There are different elements to psychological safety, and some may be easier to implement than others. The good news is, if you don’t know where to start, our tips will help!
Share personal stories. Personal story-telling creates authentic connections with employees and normalizes the sharing of personal experiences. Sharing personal information develops empathy and intimacy and enhances perceptions of psychological safety.
Provide room to experiment and fail. Provide protection and support when employees encounter difficulty or challenges in their efforts to innovate and deliver results. Failure should be a learning experience, not an opportunity for blame and shame.
Model reasonable risk-taking and failure. In addition to the above, show your employees that it is okay to take reasonable risks even if they do not always succeed by sharing your own failures.
Avoid blame. Fear of blame plays a big role in unsafe workplaces, like at NASA during the Challenger era. Blame and criticism lead to conflict and defensiveness. Discuss personal performance issues using factual and neutral language. When there is a problem with a project, seek the employee’s explanation and ask for their thoughts on how to solve it. Ask how you can support your employee and praise their courage in raising the issue in the first place. Depending on the problem, bring it to the team to help solve it. Blame won’t get any problem fixed.
Recognize effort as well as achievement. Recognition goes a long way in motivating employees. When employees feel appreciated, they put in extra effort to deliver exemplary performance on a consistent basis.
Be curious. Curiosity is the antidote to blame. Ask a lot of questions to encourage employees to voice their ideas and to demonstrate willingness to hear diverse perspectives and thoughts. Actively seek dissenting views and do not shut down any ideas, no matter how crazy. When people feel that their managers want to hear from them and value their perspectives they are more likely to offer their input.
Listen. It’s not enough to ask the questions. You have to actively listen to the responses you get. Does it make you a little uncomfortable? Then you’re doing it right!

** Assignment 1 **
In the excerpt on psychological safety, what is named as the antidote to blame?
** Assignment 2 **
List every tip heading given in the excerpt on psychological safety.
The rows are not needed for this work.

** Data to examine **

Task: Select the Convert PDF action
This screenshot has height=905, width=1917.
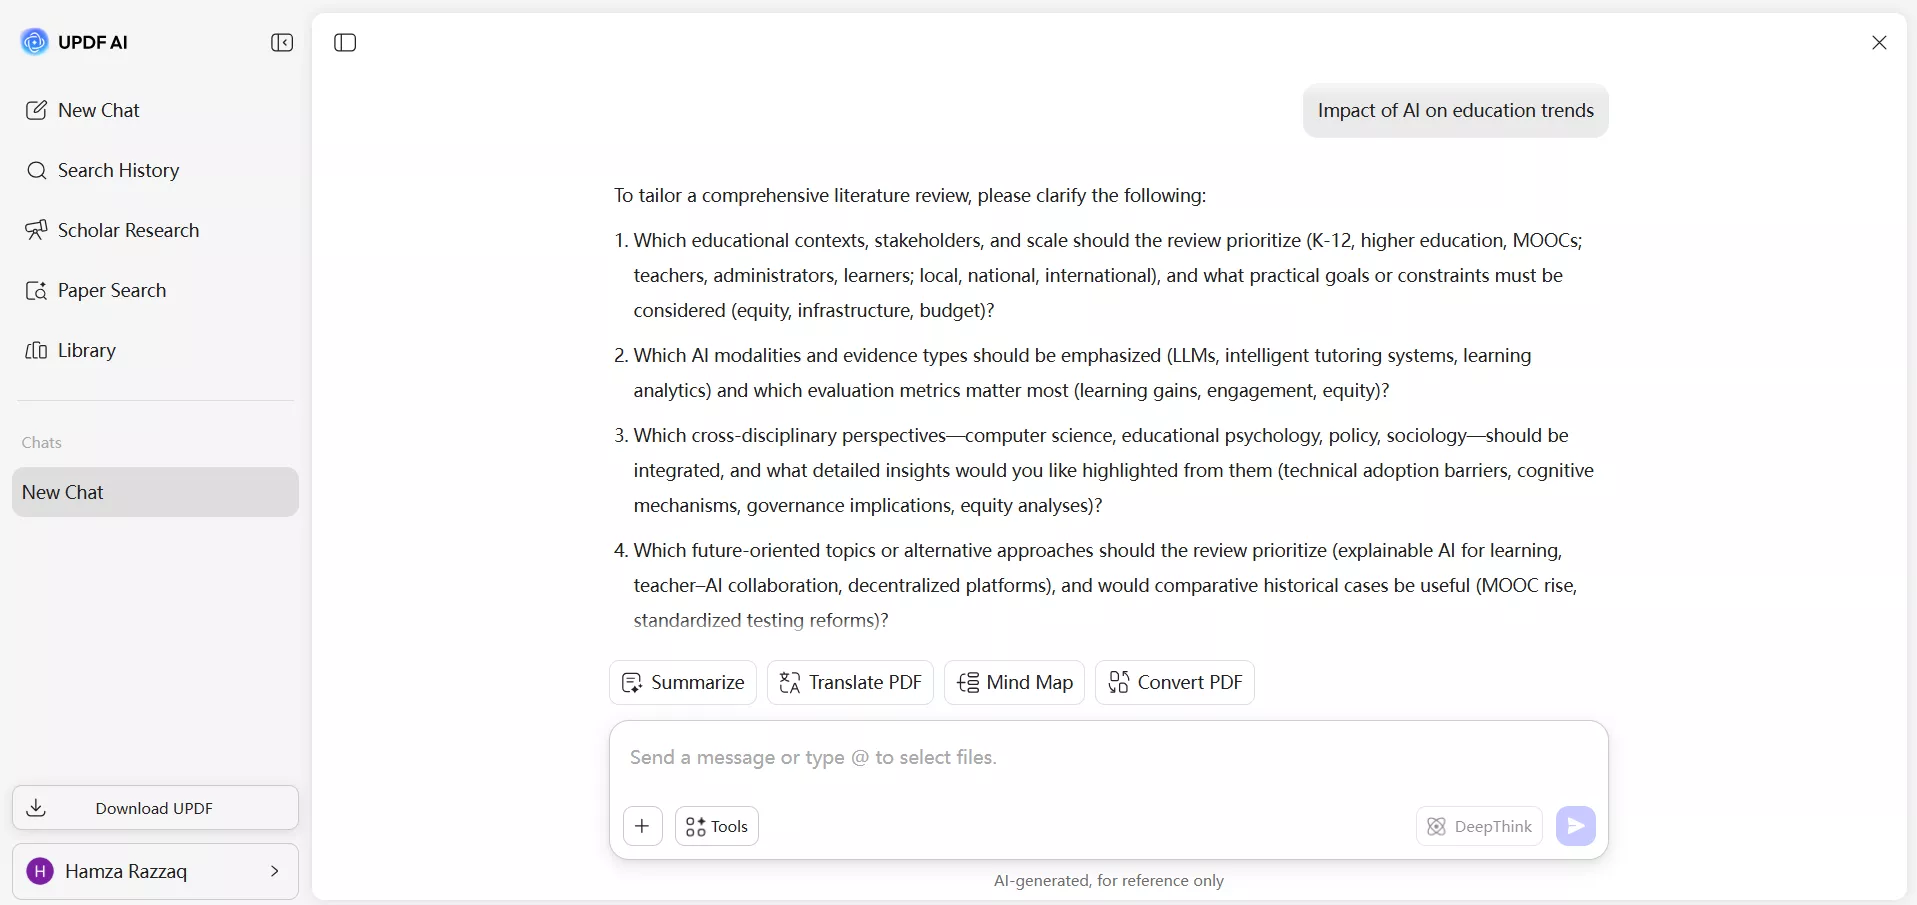Action: pyautogui.click(x=1175, y=683)
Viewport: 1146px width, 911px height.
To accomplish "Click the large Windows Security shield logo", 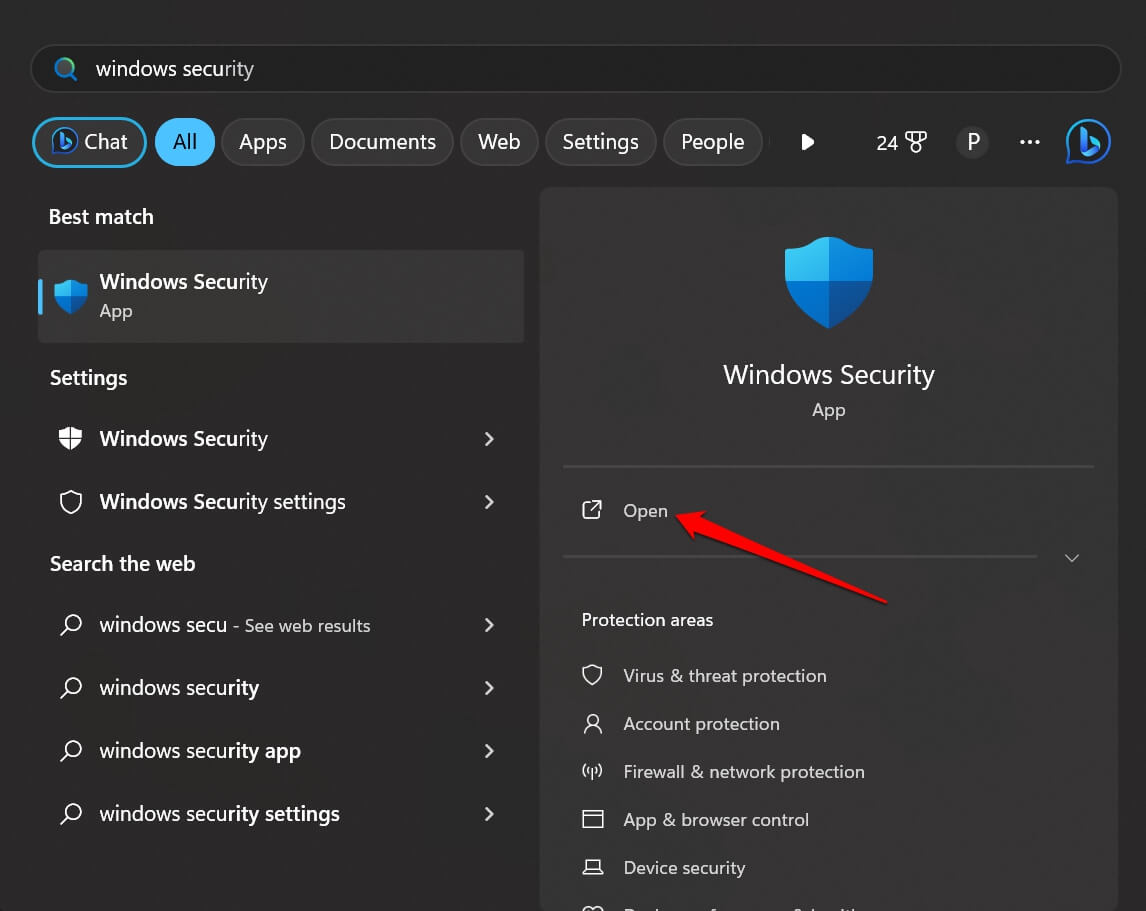I will pos(829,283).
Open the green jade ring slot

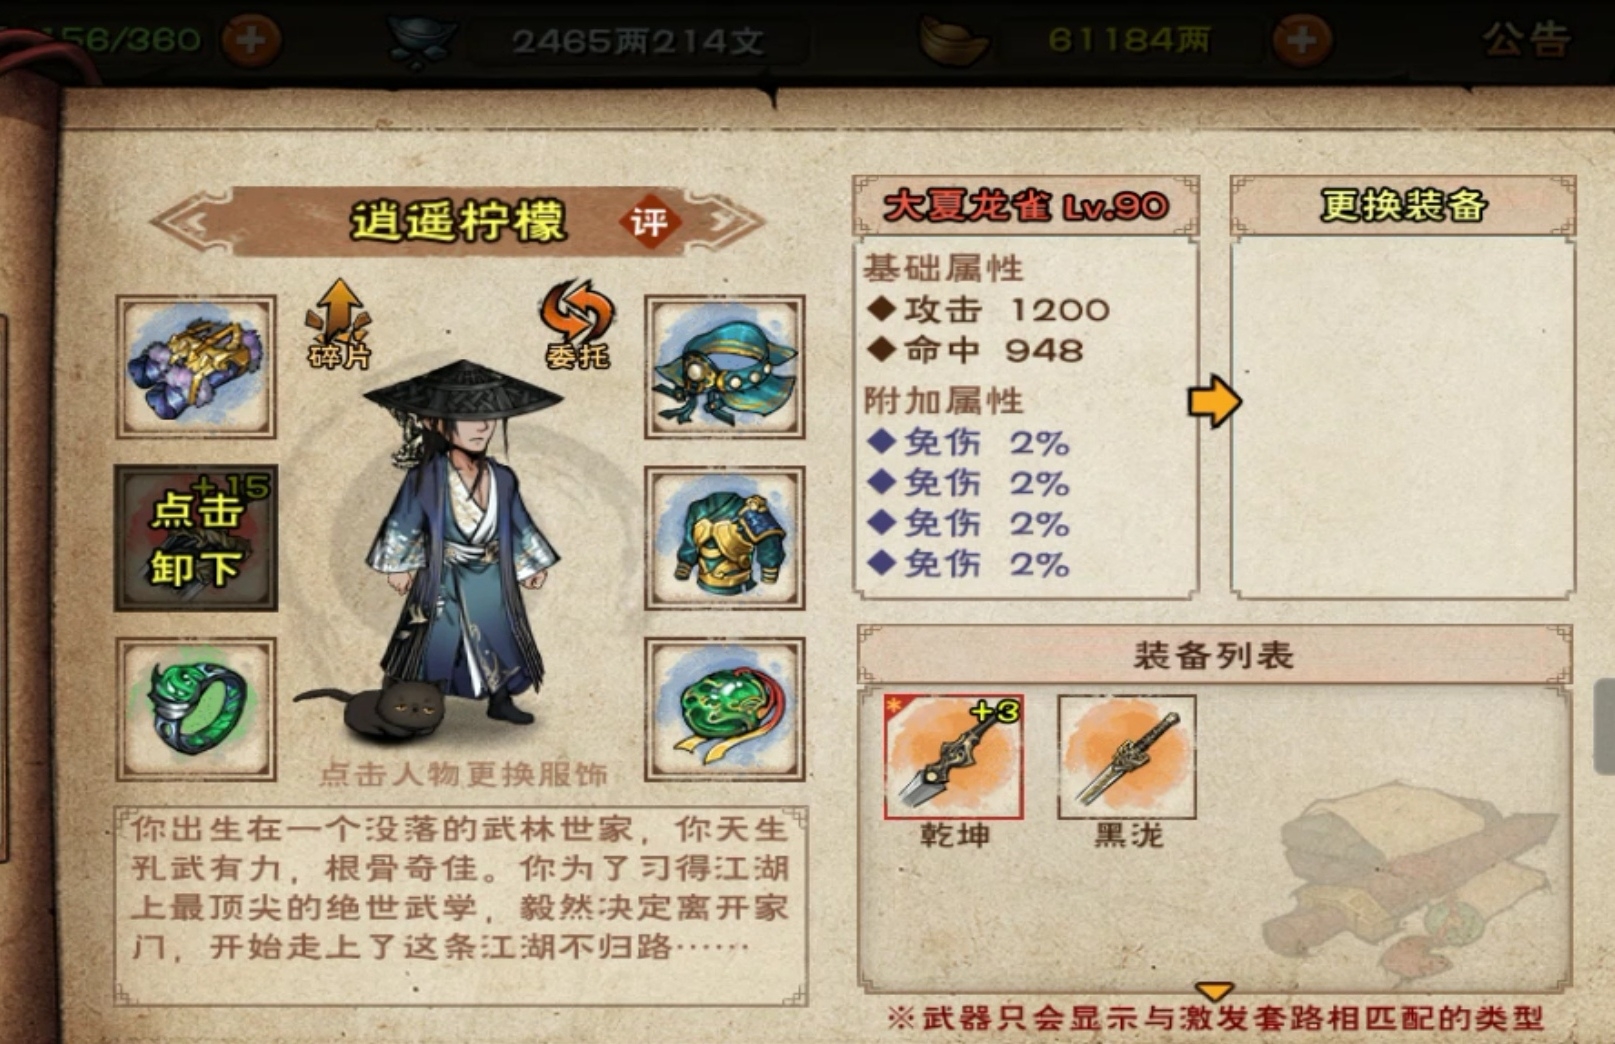click(196, 709)
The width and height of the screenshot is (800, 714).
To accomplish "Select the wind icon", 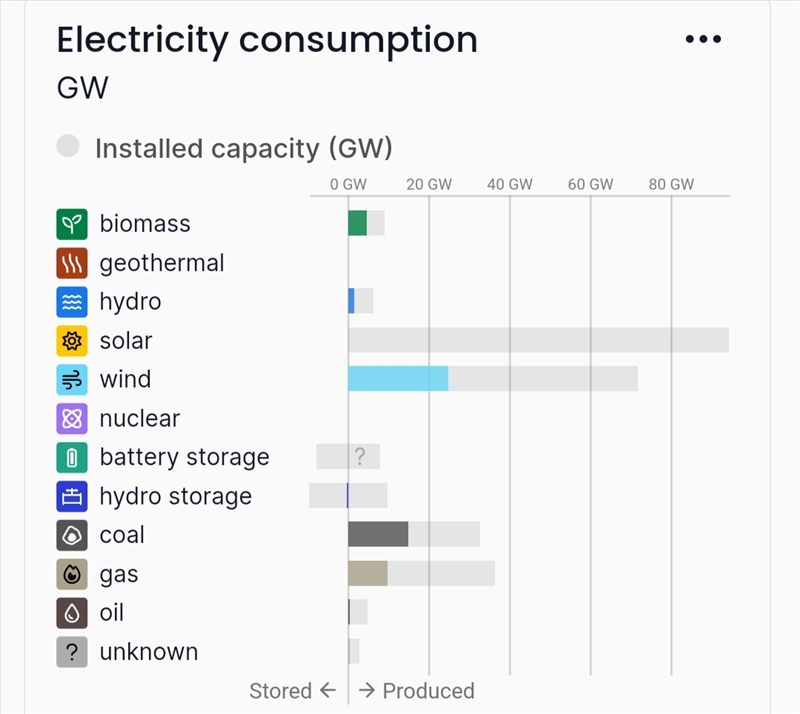I will (x=72, y=380).
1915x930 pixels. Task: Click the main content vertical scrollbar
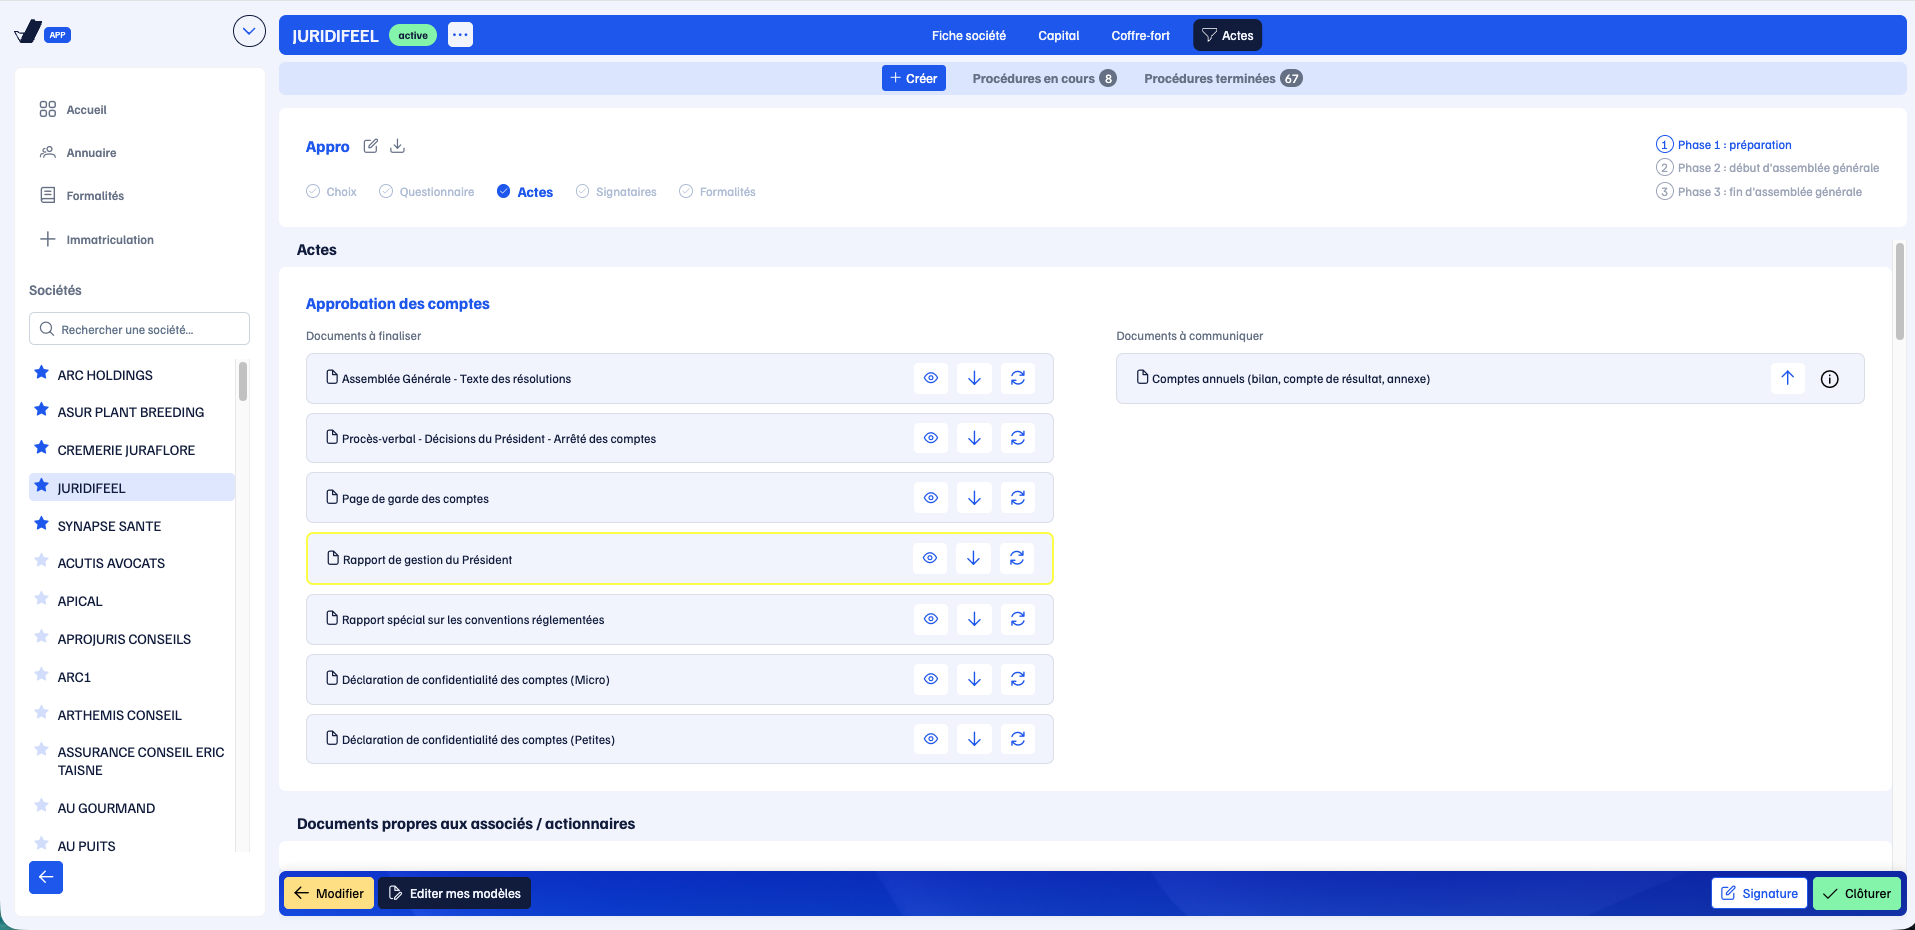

** Expected output 1 **
Curiosity

** Expected output 2 **
Share personal stories.
Provide room to experiment and fail.
Model reasonable risk-taking and failure.
Avoid blame.
Recognize effort as well as achievement.
Be curious.
Listen.